Conference: Marine Environmental Politics in the 21st Century: MacArthur Program on Multilateral Governance, Institute of International Studies, UC Berkeley
Paper Abstracts:
Becky Mansfield
Department of Geography, University of Oregon
The United Nations declaration of 1998 as the Year of the Ocean reflects the increasing attention paid by policy makers, scientists, and the general public to a range of marine environmental issues, from marine pollution, to the effects of global warming on marine and coastal environments, to the problems facing coral reefs. One of the primary marine environmental issues which has received attention in recent years is the "crisis" of overfishing and economic uncertainty which is facing the world's fisheries. As awareness about this crisis has increased, there have also been debates over how to conceptualize the problems in fisheries. While over the past decade there has been an explosion in academic literature theorizing the commons and the variety of possible property arrangements for natural resource management, the "tragedy of the commons" remains the dominant model for explaining problems of overfishing and overcapacity of fishing fleets. Further, this conception has been used to support certain types of fisheries management policies which emphasize privatization of fisheries through measures such as individual transferable quotas.

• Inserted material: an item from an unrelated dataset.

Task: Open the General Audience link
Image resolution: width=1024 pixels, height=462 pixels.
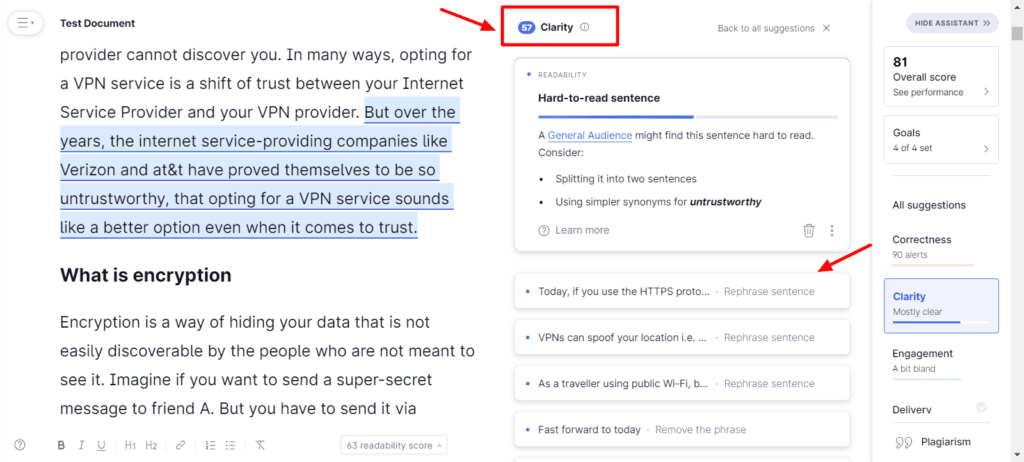Action: 589,135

Currently, the largest fishery on the west coast of the United States (excluding Alaska) is that for groundfish (bottom-dwelling fish), with Pacific whiting (Merluccius productus) as the single most important species in both dollar amount and tonnage. In the 1990s, the Pacific Fishery Management Council (PFMC), the regional governmental management body, has relied upon "tragedy of the commons" arguments to explain problems in the fishery, problems which include serious declines in several key species and overcapacity in the trawler fleet. Relying upon this model, the PFMC implemented a limited entry program, and has investigated the possibility of using individual transferable quotas. In this paper, I counter this conception of the problems in west coast fisheries. I argue instead that current problems in the groundfish fishery are the result of government development policies which had as their explicit goal the development of a large-scale fishery integrated into national and international markets for fish products. By defining problems in the groundfish fishery as being the result of the open-access nature of the fishery, the PFMC ignores the historical context of the development of this fishery. In the 1970s, the US groundfish fishery was centered on a few, nearshore species, and was relatively unimportant economically. In 1976, in an act consistent with ongoing efforts to change the international law of the sea to extend jurisdiction over the oceans, the US passed the Fishery Conservation and Management Act, creating a 200-mile zone. In this act, the federal government also defined west coast groundfish as "underutilized species" and launched fishery development initiatives to develop the west coast groundfish industry. Extensive review of federal and state legislation, congressional testimonies, PFMC documents, state and local economic and planning reports, and fishing industry newspapers and magazines indicates that over the next ten years, federal, regional, state, and local agencies were all involved in encouraging the development of the groundfish fishery. These agencies facilitated development through continued legislation, subsidies for fishing vessels and technology, and assistance in local, national, and international market development. It is through this process, not through the simple economic logic of an open-access fishery, that the west coast groundfish fishery became the large industry it is, facing the problems it does.
Using an implicit theoretical perspective, the tragedy of the commons/open access conception of problems in fisheries posits an unchanging economic process. The model further is based upon the assumption that individual profit-maximization is human nature, and therefore the problems associated with open access are inevitable. In this paper, I use a combination of theoretical perspectives to counter this argument. First, I use theories about the social construction of knowledge, drawn from cultural geography, feminist epistemology, and study of the social construction of nature, to explicitly address the assumptions about human nature and about the marine environment which inhere in the tragedy of the commons model of overfishing and use of marine resources. Second, I use geographical theoretical perspectives on regional development, the dialectic between the local and the global, and the production of space to explain the role of fishery development in shaping this regional fishery and in creating problems in the groundfish industry. This allows me to show how processes at a variety of spatial scales were all involved in the production of this fishery, and allows me to counter the tendency to look only to internal features of a system or region to explain its characteristics. Further, using these perspectives, I can show how development proponents reshaped the space of the coastal Pacific Ocean in order to integrate it into new circuits of capital and fisheries production.
The west coast groundfish fishery was created by political and economic processes at a variety of scales through which marine space was reconceptualized as a space for large scale, industrialized activity. The local region -- including the fish, the marine environment as a whole, and the local fishing communities -- have been and will continue to be impacted both by their integration into an industrialized fishing industry and by management systems which are based upon economic models which, in the end, serve to reinforce the industrialization of fishing.